In our preview, we didn’t even touch on the presence of 2011 World 10000m champion Ibrahim Jeilan in this field and, we maintain, for good reason. He’s never run under 13:09 for 5000m in his career and didn’t seem particularly relevant in a field that featured plenty of other guys who have run well recently. But, Jeilan took advantage of a slow pace set by the rabbits to hang around and shape the race to his liking.
For 4600 meters, the race went at a consistent 62-63 second per lap pace, which did little to separate the field. Yet, Muktar Edris never really looked super competitive in the race. He never led and mostly sat in 2nd or 3rd during the slower initial laps. When the pace picked up over the last 500m or so (the last lap was in 55), Edris didn't have another gear to respond as Yomif Kejelcha and Jeilan ran away from him. Coming off the final turn, Kejelcha held a narrow lead over Jeilan, but a surprisingly strong kick gave Jeilan a convincing win.
Apparently the Ethiopian selection committee will pick Rio teams in part based on results here and last week in Oslo. Presumably, then, Kejelcha has a spot, and we would hope Edris would also claim a place on the strength of his season to this point, but, we know Ethiopia will do something we don't expect.
Women’s 3000m Steeplechase
The first really transcendent performance of the evening came from Ruth Jebet in the steeplechase. With the rabbits instructed to pace the first kilometer in 3:00, Jebet was clearly looking for another sub-9:00 performance and perhaps a shot at the world record of 8:58.81. After coming through 1000m in 2:58, that looked like a real possibility, but, in the subsequent absence of a rabbit, Jebet fell off the pace a bit, coming through 2000m in 6:01. By this point, though, the race was pretty much decided as she had close to a 100m lead over Beatrice Chepkoech. She faded even more in the last 1000m, but it didn’t affect the lead or the outcome. Jebet won in 9:08.37, beating Habiba Ghribi’s previous Stockholm meet record by two seconds.
Laura Muir wasn’t able to replicate the magic she tapped into for 1400m or so in the mile in Olso where she stuck with Faith Kipyegon's world record attempt far longer than anyone expected. As a result of that and a slow early pace, this race was truly a toss-up between about five or seven runners with 150 meters to go. Angelika Cichocka was the strongest of them, with a very impressive last 50 meters to win convincingly. The headliners of the race didn’t fare as well with Muir coming in 4th, Obiri in 6th, and Seyaum in 8th. Outside of Genzebe Dibaba, the 1500m field in Rio looks wide open and today did little to lend any clarity to that.

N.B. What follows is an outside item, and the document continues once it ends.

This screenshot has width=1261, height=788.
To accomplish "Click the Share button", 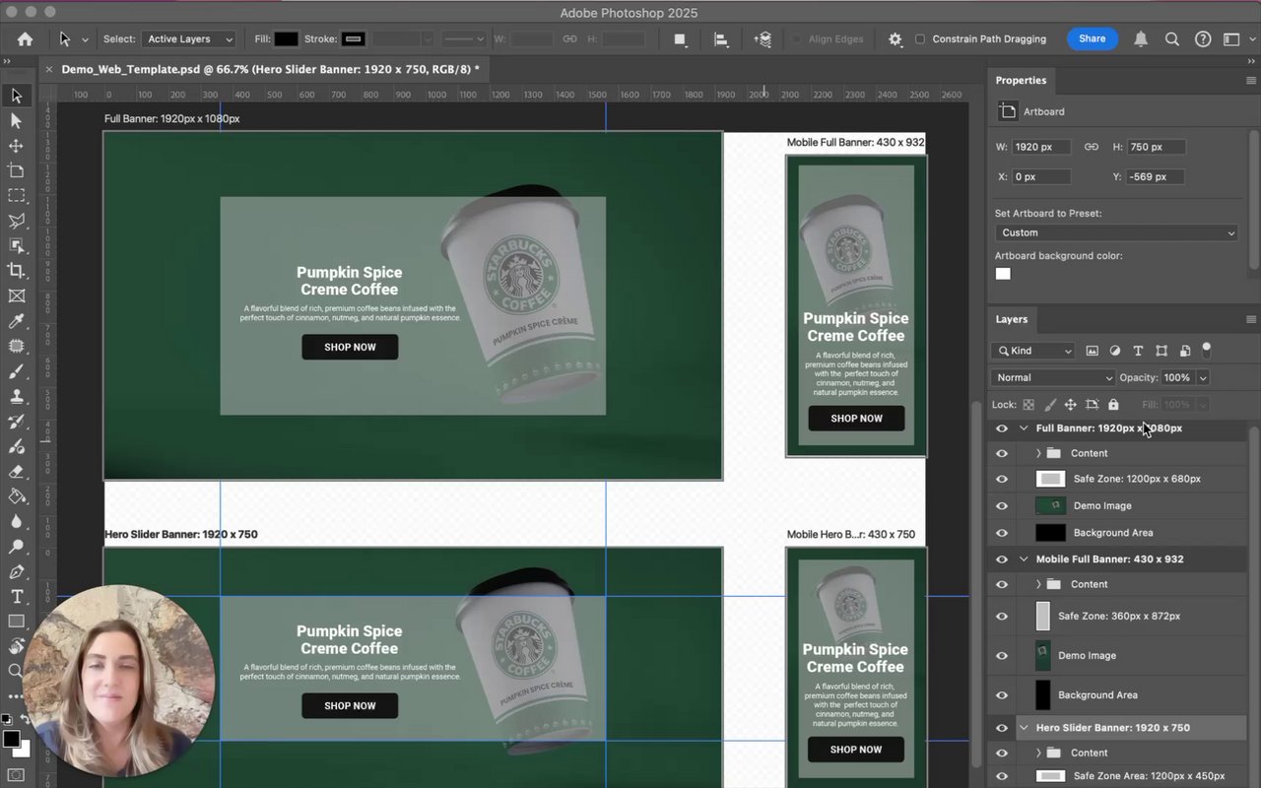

The Stockholm race organizers saved the best race for last with David Rudisha, Ferguson Rotich, Mo Aman, and Pierre-Ambroise Bosse facing off in the 800m. It played out as the sort of battle we hoped. No one went with the rabbit, who came through 400m in 50 seconds, with the pack about a second behind him. At the start of the final lap, Rudisha started to make a move, probably hoping to put away the field a bit and avoid a big kick at the end, but coming off the turn, Bosse took the lead back from Rudisha and held it through the final turn. In the final straight, he faced challenges for Adam Kszczot and David Rudisha, but held them off until Ferguson Rotich, kicking from about fourth place, overtook those three with about 30 meters to go to take the win.
With Bosse finishing second, I had to scrap my “Meet the New Bosse” headline, which was a huge disappointment. Rudisha finished fourth, continuing a relatively disappointing 2016 season. He’s looked fine and is still very much a threat to win gold in August, but he hasn’t looked like we’ve come to expect Rudisha to look.
The next Diamond League race isn't until July 15th in Monaco, but it’s Monaco, so it should be well worth the wait.